What follows is a set of records, each of which is to be written out exactly.

*** Dataset records ***

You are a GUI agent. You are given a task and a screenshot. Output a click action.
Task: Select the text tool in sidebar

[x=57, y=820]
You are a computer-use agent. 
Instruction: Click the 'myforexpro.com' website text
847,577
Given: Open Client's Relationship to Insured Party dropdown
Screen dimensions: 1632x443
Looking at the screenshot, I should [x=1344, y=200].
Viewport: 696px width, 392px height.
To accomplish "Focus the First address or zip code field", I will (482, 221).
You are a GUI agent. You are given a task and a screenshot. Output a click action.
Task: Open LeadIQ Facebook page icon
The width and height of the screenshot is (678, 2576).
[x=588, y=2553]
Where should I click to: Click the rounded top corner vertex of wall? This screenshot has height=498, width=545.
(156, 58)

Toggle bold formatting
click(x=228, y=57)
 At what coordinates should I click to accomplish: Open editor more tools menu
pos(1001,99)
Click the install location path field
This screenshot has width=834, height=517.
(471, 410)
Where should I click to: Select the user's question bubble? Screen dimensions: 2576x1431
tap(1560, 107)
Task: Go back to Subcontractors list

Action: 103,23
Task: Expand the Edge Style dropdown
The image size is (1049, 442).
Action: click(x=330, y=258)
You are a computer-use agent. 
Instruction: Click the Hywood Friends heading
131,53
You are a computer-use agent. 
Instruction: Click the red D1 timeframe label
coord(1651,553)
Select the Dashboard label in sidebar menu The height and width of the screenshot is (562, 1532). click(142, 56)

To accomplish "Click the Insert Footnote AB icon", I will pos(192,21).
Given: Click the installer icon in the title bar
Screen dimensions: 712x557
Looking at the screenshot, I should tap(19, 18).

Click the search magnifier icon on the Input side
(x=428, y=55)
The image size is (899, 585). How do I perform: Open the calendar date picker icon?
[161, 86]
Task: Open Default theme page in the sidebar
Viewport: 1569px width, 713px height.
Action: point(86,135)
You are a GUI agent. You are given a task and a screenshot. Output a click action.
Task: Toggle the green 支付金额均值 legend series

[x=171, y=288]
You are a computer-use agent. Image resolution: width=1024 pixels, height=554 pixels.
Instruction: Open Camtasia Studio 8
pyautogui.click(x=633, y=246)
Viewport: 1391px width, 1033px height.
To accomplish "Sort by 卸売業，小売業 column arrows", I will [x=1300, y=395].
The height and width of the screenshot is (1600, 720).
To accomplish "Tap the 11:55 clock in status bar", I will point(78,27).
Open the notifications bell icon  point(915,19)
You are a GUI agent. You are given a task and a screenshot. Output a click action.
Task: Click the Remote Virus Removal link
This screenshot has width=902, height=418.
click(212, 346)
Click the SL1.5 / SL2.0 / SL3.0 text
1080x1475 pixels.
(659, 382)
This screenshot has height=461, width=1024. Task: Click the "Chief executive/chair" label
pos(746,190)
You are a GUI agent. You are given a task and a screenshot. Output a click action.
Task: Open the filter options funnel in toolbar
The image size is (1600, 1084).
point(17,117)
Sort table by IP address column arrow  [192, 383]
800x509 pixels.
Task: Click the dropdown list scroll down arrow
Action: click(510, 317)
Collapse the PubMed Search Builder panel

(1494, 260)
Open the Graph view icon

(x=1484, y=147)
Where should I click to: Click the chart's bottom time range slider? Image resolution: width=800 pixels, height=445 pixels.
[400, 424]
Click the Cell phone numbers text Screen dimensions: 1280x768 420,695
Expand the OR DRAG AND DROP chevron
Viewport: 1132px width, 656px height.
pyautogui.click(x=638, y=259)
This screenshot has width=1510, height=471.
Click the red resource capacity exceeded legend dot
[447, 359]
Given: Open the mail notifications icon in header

*** End of Dataset records ***

- **Response box**:
You are a GUI agent. You are given a task and a screenshot. Output a click action.
Task: Select the text tool in sidebar

[x=57, y=820]
You are a computer-use agent. 
Instruction: Click the 'myforexpro.com' website text
847,577
Given: Open Client's Relationship to Insured Party dropdown
Screen dimensions: 1632x443
Looking at the screenshot, I should [x=1344, y=200].
Viewport: 696px width, 392px height.
To accomplish "Focus the First address or zip code field", I will (482, 221).
You are a GUI agent. You are given a task and a screenshot. Output a click action.
Task: Open LeadIQ Facebook page icon
The width and height of the screenshot is (678, 2576).
[x=588, y=2553]
Where should I click to: Click the rounded top corner vertex of wall? This screenshot has height=498, width=545.
(156, 58)

Toggle bold formatting
click(x=228, y=57)
 At what coordinates should I click to accomplish: Open editor more tools menu
pos(1001,99)
Click the install location path field
This screenshot has width=834, height=517.
(471, 410)
Where should I click to: Select the user's question bubble? Screen dimensions: 2576x1431
tap(1560, 107)
Task: Go back to Subcontractors list

Action: 103,23
Task: Expand the Edge Style dropdown
The image size is (1049, 442).
Action: click(x=330, y=258)
You are a computer-use agent. 
Instruction: Click the Hywood Friends heading
131,53
You are a computer-use agent. 
Instruction: Click the red D1 timeframe label
coord(1651,553)
Select the Dashboard label in sidebar menu The height and width of the screenshot is (562, 1532). click(142, 56)

To accomplish "Click the Insert Footnote AB icon", I will pos(192,21).
Given: Click the installer icon in the title bar
Screen dimensions: 712x557
Looking at the screenshot, I should tap(19, 18).

Click the search magnifier icon on the Input side
(x=428, y=55)
The image size is (899, 585). How do I perform: Open the calendar date picker icon?
[161, 86]
Task: Open Default theme page in the sidebar
Viewport: 1569px width, 713px height.
Action: point(86,135)
You are a GUI agent. You are given a task and a screenshot. Output a click action.
Task: Toggle the green 支付金额均值 legend series

[x=171, y=288]
You are a computer-use agent. Image resolution: width=1024 pixels, height=554 pixels.
Instruction: Open Camtasia Studio 8
pyautogui.click(x=633, y=246)
Viewport: 1391px width, 1033px height.
To accomplish "Sort by 卸売業，小売業 column arrows", I will [x=1300, y=395].
The height and width of the screenshot is (1600, 720).
To accomplish "Tap the 11:55 clock in status bar", I will point(78,27).
Open the notifications bell icon  point(915,19)
You are a GUI agent. You are given a task and a screenshot. Output a click action.
Task: Click the Remote Virus Removal link
This screenshot has width=902, height=418.
click(212, 346)
Click the SL1.5 / SL2.0 / SL3.0 text
1080x1475 pixels.
(659, 382)
This screenshot has height=461, width=1024. Task: Click the "Chief executive/chair" label
pos(746,190)
You are a GUI agent. You are given a task and a screenshot. Output a click action.
Task: Open the filter options funnel in toolbar
The image size is (1600, 1084).
point(17,117)
Sort table by IP address column arrow  [192, 383]
800x509 pixels.
Task: Click the dropdown list scroll down arrow
Action: click(510, 317)
Collapse the PubMed Search Builder panel

(1494, 260)
Open the Graph view icon

(x=1484, y=147)
Where should I click to: Click the chart's bottom time range slider? Image resolution: width=800 pixels, height=445 pixels.
[400, 424]
Click the Cell phone numbers text Screen dimensions: 1280x768 420,695
Expand the OR DRAG AND DROP chevron
Viewport: 1132px width, 656px height.
pyautogui.click(x=638, y=259)
This screenshot has width=1510, height=471.
Click the red resource capacity exceeded legend dot
[447, 359]
Given: Open the mail notifications icon in header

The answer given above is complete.